本发明公开了一种高产杆状病毒的昆虫细胞系,SuperSpodopterafrugiperdaa(SuperSf-a),其保藏编号为CCTCCNo.C2014100;该细胞系具有高产杆状病毒的能力,可高效表达外源基因,对杆状病毒感染敏感性高等特性,其表达的外源病毒蛋白或病毒样颗粒产物具有较强的生物活性,符合疫苗的生产要求;经过外源病毒检测、支原体检测、无菌检测、外源因子检测后,该细胞系的各种指标均符合疫苗生产用细胞基质的要求;可应用于杆状病毒和疫苗的生产。

Description

高产杆状病毒的昆虫细胞系及其应用
技术领域
本发明涉一种新的昆虫细胞系,具体涉及一种高产杆状病毒的昆虫细胞系及其应用。
背景技术
近20年来BEVS被成功地用于表达了许多外源基因的实践证明,目前有3个相对比较好的细胞系具有良好的性质适用于AcMNPB和BmNPV重组蛋白表达的研究和生产,它们是来源于秋粘虫卵巢组织的IPLB-SF21AE(Sf21)细胞系及其衍生株Sf9和来自甘蓝尺镬的BTI TN5B1-4(High Five)细胞系以及来源于家蚕卵巢的BmN及其亚系。这些昆虫细胞系没有一个象许多普通应用的哺乳动物细胞系那样含有潜在有害的转化因子。最近Protein Science公司报道了一个新的取得了商业许可的细胞系(Express SF+),该系比Sf9更优秀,另一商品化的昆虫细胞系Ea4(Novagen公司)-BTI EAA细胞系的亚系能在表达产物上附加复杂的糖链。近年来从不同的鳞翅目昆虫中建立了许多新的细胞系,但尚未发现在蛋白表达方面表现优秀的细胞系。鉴于这一原因,不少科研将研究重点转移到对现有细胞株进行改造与筛选上。以提高重组杆状病毒的产毒量、目标蛋白的表达产量。

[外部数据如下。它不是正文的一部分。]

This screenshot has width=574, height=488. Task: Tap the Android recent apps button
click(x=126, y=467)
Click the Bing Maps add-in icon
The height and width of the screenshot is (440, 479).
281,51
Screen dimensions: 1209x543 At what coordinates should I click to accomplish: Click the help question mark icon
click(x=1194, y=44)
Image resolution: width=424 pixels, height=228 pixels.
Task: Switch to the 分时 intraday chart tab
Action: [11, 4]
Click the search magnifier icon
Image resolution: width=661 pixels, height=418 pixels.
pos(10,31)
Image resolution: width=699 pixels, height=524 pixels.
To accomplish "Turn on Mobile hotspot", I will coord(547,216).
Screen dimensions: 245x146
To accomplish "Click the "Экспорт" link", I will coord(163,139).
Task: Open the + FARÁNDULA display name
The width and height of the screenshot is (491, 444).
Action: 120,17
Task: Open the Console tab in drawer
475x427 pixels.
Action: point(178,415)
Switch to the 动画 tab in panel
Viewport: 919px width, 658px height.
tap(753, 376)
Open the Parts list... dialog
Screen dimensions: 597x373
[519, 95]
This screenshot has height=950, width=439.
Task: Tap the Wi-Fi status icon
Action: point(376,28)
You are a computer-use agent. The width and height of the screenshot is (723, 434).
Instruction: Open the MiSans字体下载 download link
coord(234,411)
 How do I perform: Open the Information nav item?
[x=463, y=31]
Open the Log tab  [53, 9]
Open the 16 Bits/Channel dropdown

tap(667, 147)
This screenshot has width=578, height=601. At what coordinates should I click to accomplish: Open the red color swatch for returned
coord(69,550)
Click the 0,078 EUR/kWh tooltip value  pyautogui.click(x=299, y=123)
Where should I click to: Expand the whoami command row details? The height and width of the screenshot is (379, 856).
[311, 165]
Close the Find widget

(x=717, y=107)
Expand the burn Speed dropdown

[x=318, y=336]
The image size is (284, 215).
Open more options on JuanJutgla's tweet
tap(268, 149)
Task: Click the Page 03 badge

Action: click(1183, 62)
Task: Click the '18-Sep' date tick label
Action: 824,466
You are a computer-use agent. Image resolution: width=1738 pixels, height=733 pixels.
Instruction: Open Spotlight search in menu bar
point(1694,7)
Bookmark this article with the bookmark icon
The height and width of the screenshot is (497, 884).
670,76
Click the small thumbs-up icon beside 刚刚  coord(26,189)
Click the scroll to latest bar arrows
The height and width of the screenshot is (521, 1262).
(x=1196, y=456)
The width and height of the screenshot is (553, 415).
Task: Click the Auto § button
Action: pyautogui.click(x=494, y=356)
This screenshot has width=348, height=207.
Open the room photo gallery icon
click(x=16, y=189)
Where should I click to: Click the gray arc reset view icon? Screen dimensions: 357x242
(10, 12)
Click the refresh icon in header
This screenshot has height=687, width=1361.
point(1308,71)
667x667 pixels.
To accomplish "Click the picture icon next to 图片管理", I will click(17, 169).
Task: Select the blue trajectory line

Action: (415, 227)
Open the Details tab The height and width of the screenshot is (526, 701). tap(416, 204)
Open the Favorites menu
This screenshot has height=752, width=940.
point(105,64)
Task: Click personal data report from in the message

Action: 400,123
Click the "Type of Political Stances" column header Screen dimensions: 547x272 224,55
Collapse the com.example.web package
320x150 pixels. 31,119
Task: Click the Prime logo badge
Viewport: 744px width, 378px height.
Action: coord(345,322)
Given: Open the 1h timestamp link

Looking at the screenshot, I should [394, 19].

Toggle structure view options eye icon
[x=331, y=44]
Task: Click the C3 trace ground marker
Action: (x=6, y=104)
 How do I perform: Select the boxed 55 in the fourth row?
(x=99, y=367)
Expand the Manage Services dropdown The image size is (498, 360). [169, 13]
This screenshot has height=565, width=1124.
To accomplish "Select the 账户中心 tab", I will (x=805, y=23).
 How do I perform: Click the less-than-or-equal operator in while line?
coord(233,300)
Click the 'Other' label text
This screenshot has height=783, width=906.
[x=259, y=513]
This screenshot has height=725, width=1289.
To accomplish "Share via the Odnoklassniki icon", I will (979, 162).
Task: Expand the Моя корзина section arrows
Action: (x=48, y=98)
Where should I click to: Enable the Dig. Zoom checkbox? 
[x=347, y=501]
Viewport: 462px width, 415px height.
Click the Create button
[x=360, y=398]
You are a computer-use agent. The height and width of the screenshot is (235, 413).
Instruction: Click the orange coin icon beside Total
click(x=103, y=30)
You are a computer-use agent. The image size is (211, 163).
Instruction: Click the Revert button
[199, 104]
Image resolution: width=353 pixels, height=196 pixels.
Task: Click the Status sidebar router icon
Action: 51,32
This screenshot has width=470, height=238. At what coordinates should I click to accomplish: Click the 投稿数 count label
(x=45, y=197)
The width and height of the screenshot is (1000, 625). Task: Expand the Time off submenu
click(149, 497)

昆虫细胞属于半贴壁细胞,贴壁培养时需要添加10%的胎牛血清(FBS),悬浮培养时可以用无血清悬浮培养基进行培养,现有的利用BEVS系统表达蛋白,用来制备疫苗均采用悬浮培养的方式进行。因此采用的昆虫细胞系的倍增时间、能达到的最高密度、生产杆状病毒的能力、对病毒的敏感性、表达外源基因的能力成为选择的首要标准。
目前国内外已经利用昆虫-杆状病毒表达系统已经成功开发上市了多种疫苗产品:人用上市疫苗包括:GSK公司的二价宫颈癌疫苗(CERVARIX),Protein Sciences公司的三价流感疫苗(FLUBLOK)、Dendreon公司的前列腺癌疫苗(PROVENGE)、uniQure公司的脂蛋白脂酶缺乏症的基因治疗疫苗(Glybera),兽用上市疫苗包括牛环状病毒疫苗(Intervet/Schering-Ploug(Merck))、猪瘟病毒疫苗(Intervet/Schering-Plough(Merck))等,以及处于临床期的十多种疫苗。
将目标基因经过优化,然后通过分子生物学手段,构建获得重组杆状病毒,再通过杆状病毒感染昆虫细胞,经过表达获得目标蛋白,在经过各种纯化手段获得符合要求的目标产物,是目前利用昆虫-杆状病毒表达系统开发疫苗产品的基本思路。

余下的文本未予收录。